▶ [EXCERPT]
╔══

So now we find ourselves living in challenging times, and we need to gather those hard-won skills together in the face of an invisible enemy. We are not strangers to novel diseases. But this epidemic is global, and because of the rapid development of communications technology, we have global news, conflicting global opinion and, of course, global panic. We have not dealt with this sort of complexity in our lifetimes as general practitioners (GPs). So how do we harness our skills in the face of complex, rapidly changing information, community panic and our own very personal fears for ourselves and our families? What do we have to offer? How much can we offer without burning out in the marathon that is a pandemic?

Apart from our medical knowledge and skill, we have three great strengths.

We are a strong, complex and diverse community. There are over 35,000 GPs in Australia with a breadth of skills and capacities. Some of us work at the macro level, in health service design, policy, epidemiology and advocacy. Others work at the meso level, working with local communities, protecting the vulnerable and trying to craft efficient responses to this epidemic. Many more work at a more micro level, counselling individual patients on their needs at this time. We need all of us, and we need to find ways to share our resources. From the excellent community resources prepared by GPs,1 to guidelines on practice response,2 to self-care strategies, GPs are working to share their skills. Social media enables this communication, and we can also use it to care for our own. We can find healthy connection despite social distance.

We are calm, capable and empathic in a crisis, even when we are frightened and feel out of our depth. For many Australians, this is the first time they have faced the deep vulnerability that comes from being susceptible to a serious illness. As GPs, we have experienced this vicariously many, many times, and we know that it is possible to live a good life despite pain, loss and grief. We have seen joy in palliative care, and strength within chronic illness. We have said to so many of our patients, ‘No matter what happens, I will be there for you’. We can deal with the fear of abandonment. We can provide hope that this too shall pass.

Finally, we can work to keep our patients well. During this pandemic, people will need immunisation, or chemotherapy, or asthma management, or diabetes care. Those with mental illness will need more support to manage the challenges of isolation. We may not know how to counteract the effects of this virus, but we know that the human body has a sophisticated immune system prepared to do just that. The healthier the body, the better the chance of recovery. We can promote wellbeing by somehow continuing business as usual.

╚══

▶ [INPUT DATA]
╔══

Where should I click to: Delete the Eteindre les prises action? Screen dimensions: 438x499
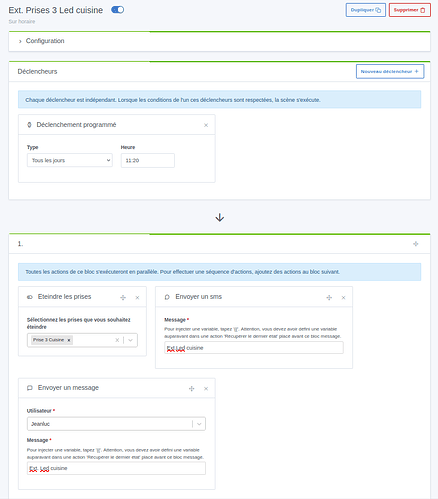[137, 297]
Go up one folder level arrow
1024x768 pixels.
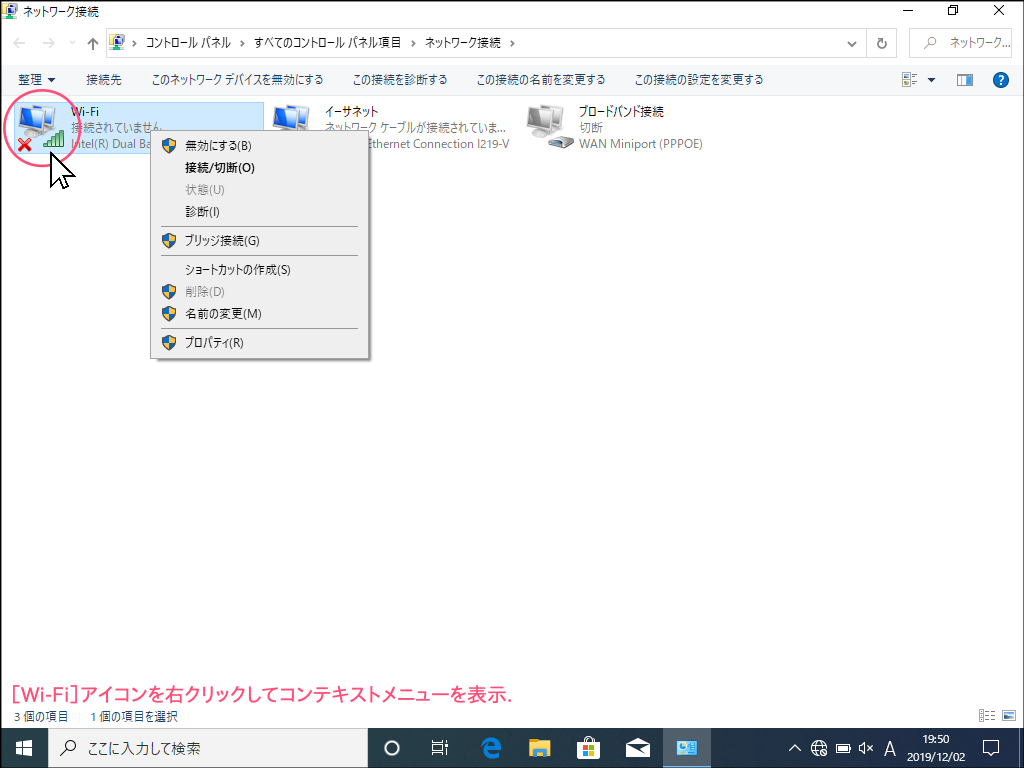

╚══

▶ [PROBLEMS AND TASKS]
[a] Reproduce word for word the portion of the excerpt on GPs in the pandemic between "We are a strong, complex" and "despite social distance.", inclusive.
[b] According to the excerpt on GPs in the pandemic, some GPs work at the macro level. List the areas of that work.
[c] Summarize the excerpt on GPs in the pandemic in two sentences.

▶ [ANSWERS TO THE EXERCISE]
[a]
We are a strong, complex and diverse community. There are over 35,000 GPs in Australia with a breadth of skills and capacities. Some of us work at the macro level, in health service design, policy, epidemiology and advocacy. Others work at the meso level, working with local communities, protecting the vulnerable and trying to craft efficient responses to this epidemic. Many more work at a more micro level, counselling individual patients on their needs at this time. We need all of us, and we need to find ways to share our resources. From the excellent community resources prepared by GPs,1 to guidelines on practice response,2 to self-care strategies, GPs are working to share their skills. Social media enables this communication, and we can also use it to care for our own. We can find healthy connection despite social distance.

[b]
- Health service design
- Policy
- Epidemiology
- Advocacy

[c] Facing a global epidemic marked by conflicting opinion and panic, general practitioners in Australia can draw on three strengths besides their medical knowledge and skill. They form a large and diverse community that shares resources, they remain calm and empathic in a crisis, and they can keep patients well by continuing routine care such as immunisation, chemotherapy, asthma management and diabetes care.